Chapter 1: PATRICE
It just doesn't feel
right. It feels strange. Here we are, stretched out on my living room floor,
humming and kicking our sandaled feet to the rhythm of Roberta Flack singing
"Killing Me Softly with His Song," and trying to compose a wedding invitation.
An engraved if you please formal wedding invitation. Cherry and me. Veterans
of Snick, CORE, and God alone knows how many H. Rap Brown Black Power rallies.
"Hey, Patrice, remember
the Chant?"
Who could forget
it? We sang it, clapped it, stomped it, and kicked it at every rally.
The tune of "Land of a Thousand Dancers," by Sam the Sham and the Pharoahs.
And by Wilson Pickett: E, DEDE, DEDE DBD BAB AG DEDE. It meant nothing.
It meant everything: black unity, energy, the confidence that comes from
knowing you are right, and a challenge flung down to the Establishment.
Later for that cool
wailing dirge on the radio. These days, we have enough public mourners
and freelance pallbearers as it is. More than enough premature eulogies
and obituaries. The Death of the Black Family. The Endangered African
American Male. The Pathology of the African American Community. The Self-Destruction
of Black Youth. At least we'd done, were doing, our part to offset all
of that. I turn off Miss Flack and launch into three choruses of the Chant,
followed by our cheer:
"Umgawa!"
"Black Power!" Cherry
responds.
"Umgawa!"
"Black Power!"
"UMGAWA!"
"BLACK POWER!"
We follow it up with
screams and a Black Power handshake: (1) my fingers grasping her thumb;
(2) reversed--her fingers, my thumb; (3) fingers grasping fingers, palms
up; (4) palms slapping. "There," I say, collapsing happily on the floor.

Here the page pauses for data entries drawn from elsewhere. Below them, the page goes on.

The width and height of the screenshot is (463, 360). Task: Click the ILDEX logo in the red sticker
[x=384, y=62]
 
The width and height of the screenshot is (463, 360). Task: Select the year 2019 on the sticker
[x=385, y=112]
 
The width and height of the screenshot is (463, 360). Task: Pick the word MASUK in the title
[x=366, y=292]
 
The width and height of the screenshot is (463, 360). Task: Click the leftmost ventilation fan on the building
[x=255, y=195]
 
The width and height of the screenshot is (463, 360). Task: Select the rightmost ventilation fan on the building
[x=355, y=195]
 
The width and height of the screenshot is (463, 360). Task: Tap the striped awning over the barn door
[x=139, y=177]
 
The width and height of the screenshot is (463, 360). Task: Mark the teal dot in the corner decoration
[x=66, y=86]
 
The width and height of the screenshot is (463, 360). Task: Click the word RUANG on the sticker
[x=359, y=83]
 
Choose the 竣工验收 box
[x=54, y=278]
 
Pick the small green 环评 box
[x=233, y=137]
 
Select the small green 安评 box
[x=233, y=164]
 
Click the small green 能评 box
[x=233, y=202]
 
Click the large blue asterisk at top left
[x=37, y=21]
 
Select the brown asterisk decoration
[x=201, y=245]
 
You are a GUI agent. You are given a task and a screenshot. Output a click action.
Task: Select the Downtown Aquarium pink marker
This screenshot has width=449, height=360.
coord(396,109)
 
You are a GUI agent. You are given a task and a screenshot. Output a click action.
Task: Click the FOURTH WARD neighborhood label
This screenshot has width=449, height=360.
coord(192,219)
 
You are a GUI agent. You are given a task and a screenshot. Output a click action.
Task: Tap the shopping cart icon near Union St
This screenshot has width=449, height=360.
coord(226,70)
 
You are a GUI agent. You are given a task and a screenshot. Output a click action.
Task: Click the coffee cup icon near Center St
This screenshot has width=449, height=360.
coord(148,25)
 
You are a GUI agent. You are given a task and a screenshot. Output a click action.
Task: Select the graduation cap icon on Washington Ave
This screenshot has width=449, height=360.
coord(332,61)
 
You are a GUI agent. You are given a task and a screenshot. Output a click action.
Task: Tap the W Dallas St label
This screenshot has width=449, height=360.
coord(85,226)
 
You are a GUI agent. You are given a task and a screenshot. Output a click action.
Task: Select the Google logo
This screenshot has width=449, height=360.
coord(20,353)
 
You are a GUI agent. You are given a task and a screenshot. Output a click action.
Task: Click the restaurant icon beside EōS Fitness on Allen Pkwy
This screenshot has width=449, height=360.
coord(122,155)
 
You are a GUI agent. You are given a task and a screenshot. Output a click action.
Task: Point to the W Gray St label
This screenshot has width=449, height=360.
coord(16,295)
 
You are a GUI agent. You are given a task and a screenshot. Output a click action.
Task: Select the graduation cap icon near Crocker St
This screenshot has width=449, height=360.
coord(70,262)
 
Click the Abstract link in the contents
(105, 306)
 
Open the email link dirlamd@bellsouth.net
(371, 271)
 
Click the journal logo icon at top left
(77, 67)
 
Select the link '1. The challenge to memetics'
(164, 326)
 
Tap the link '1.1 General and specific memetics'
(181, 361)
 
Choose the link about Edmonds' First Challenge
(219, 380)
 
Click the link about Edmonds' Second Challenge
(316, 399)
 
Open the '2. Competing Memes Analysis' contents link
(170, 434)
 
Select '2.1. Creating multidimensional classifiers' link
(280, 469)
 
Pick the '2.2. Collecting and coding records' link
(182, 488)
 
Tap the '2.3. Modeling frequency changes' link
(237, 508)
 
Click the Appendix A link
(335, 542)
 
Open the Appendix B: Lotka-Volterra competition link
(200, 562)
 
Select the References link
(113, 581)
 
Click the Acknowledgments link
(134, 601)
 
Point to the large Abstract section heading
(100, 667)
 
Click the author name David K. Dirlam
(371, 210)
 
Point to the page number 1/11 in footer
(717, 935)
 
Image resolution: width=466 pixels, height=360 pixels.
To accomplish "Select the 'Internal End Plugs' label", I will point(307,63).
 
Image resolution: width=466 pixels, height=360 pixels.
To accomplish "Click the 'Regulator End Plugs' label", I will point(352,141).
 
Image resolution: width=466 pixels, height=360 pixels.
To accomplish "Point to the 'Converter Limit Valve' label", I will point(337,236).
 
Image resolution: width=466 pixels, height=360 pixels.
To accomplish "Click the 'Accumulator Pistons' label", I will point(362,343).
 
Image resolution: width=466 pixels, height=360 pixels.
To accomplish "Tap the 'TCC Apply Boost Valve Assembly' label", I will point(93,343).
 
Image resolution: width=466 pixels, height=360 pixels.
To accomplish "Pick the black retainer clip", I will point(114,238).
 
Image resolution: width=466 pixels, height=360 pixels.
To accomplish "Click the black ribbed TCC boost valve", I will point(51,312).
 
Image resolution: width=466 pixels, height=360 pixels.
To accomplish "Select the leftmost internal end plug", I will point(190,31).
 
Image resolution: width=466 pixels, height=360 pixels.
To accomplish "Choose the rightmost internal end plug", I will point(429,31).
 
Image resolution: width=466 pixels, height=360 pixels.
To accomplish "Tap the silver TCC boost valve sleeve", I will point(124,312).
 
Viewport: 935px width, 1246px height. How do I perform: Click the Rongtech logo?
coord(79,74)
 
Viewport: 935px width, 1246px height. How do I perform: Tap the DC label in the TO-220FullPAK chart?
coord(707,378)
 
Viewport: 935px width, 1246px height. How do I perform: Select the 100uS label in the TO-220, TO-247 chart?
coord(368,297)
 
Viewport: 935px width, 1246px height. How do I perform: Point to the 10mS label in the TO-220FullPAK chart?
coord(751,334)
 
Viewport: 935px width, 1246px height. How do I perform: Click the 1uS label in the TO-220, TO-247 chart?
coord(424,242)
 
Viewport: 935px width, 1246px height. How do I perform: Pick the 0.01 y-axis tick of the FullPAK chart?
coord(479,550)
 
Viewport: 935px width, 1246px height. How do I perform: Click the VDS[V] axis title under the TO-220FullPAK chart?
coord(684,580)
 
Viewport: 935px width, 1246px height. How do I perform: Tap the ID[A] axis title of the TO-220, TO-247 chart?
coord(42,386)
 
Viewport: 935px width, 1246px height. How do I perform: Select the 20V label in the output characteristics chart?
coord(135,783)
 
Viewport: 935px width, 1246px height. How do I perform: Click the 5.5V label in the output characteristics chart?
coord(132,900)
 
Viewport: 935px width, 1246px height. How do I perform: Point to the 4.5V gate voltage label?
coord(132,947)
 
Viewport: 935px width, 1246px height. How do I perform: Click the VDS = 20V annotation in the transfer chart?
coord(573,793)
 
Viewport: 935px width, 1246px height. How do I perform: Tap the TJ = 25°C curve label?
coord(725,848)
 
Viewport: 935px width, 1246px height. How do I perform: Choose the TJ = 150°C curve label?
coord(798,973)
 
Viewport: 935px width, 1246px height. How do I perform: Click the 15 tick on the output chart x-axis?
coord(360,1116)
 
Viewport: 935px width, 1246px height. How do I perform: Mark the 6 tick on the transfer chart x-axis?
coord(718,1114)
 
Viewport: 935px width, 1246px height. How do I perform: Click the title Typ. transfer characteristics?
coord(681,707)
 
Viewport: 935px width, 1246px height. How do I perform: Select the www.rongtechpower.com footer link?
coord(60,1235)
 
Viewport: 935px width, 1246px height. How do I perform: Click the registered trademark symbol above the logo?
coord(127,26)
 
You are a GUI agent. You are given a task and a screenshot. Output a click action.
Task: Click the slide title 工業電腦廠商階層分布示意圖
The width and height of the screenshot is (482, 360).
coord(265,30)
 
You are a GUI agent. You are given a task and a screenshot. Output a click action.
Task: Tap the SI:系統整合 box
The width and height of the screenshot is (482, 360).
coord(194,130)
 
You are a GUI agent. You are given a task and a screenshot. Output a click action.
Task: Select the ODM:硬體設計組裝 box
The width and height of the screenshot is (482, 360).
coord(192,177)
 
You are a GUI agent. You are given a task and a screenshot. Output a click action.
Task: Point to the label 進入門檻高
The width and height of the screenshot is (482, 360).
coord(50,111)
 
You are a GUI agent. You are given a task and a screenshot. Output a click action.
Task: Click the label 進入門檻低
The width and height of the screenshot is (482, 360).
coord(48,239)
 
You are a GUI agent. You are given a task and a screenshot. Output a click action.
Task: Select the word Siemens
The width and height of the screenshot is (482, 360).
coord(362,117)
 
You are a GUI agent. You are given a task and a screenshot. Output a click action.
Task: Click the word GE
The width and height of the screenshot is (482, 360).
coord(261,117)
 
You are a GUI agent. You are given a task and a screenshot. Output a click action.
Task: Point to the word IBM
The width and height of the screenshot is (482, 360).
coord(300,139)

"That always makes me feel better."
Cherry gives me a
critical look. "There's a rip in the seam under your right arm. Patrice,
do you realize we might soon be grandmothers?"
I check my Saturday
caftan, black mud cloth to appease Saturn on his day. I pride myself on
having the most fabulous collection of caftans on the East Coast. Just
because I'm a big woman doesn't mean I can't be ravishing and gorgeously
attired. Sure enough, she's right. A depressing rip under the right armpit,
and no seam allowance for repairing it. That's the second time I've regretted
buying something from Chic Afrique. Sometimes I think we've overromanticized
these Africans. All they do is come over here and rip us off. But then
I chide myself for having ungenerous and xenophobic thoughts that are
probably not even my own but the result of media manipulation.
Something Cherry
just said suddenly gets through to me.
"Cheryl, are you
trying to tell me something? Is Aisha--"
"No, no, nothing
like that. Just thinking about the probable consequences of all this,
a year or two from now."
"Well, that would
be wonderful, wouldn't it? Still, I'm glad there's no hurry--"
"No hurry! Patrice,
do you realize how boojy you sound? We weren't worried about legitimizing
our offspring."
We sure weren't.
We, Cherry and I and the rest of our circle of fine, brilliant, achieving,
liberated sisters, went to great lengths to arrange the opposite. We were
determined to go against tradition in every way possible. Premeditated
single motherhood was one of the principal ways we chose, because marriage
would bring legal and property issues into our personal choices.
"It won't be wonderful,"
Cherry says in her smallest voice. "We thought we were going to be young
forever. Remember?" I look and see two big tears rolling down her copper
cheeks.
Cheryl Hopkins is
a trip. She has a mouth full of razor blades disguised as pretty teeth,
and she'll bare them and cut you up into person julienne in a minute.
Downtown she has a reputation for being the meanest loan officer in East
Coast banking. But come to her with the right sob story, especially one
that features oppression, and she'll give you the entire bank--real estate,
deed and all. And when she is hurt, she is all the disappointed little
five-year-old girls in the world rolled into one. I give her the hug her
sobs call for, but can't help noticing that she has more gray hairs on
top than I can count.
"Remind me to introduce
you to my friend Miss Clairol," I say when her shoulders have stopped
heaving.
We are both a trip,
really. One shriveling up, the other ballooning past size 20, and both
middle-aged, to put it generously. A pair of grandmotherly ex-revolutionaries.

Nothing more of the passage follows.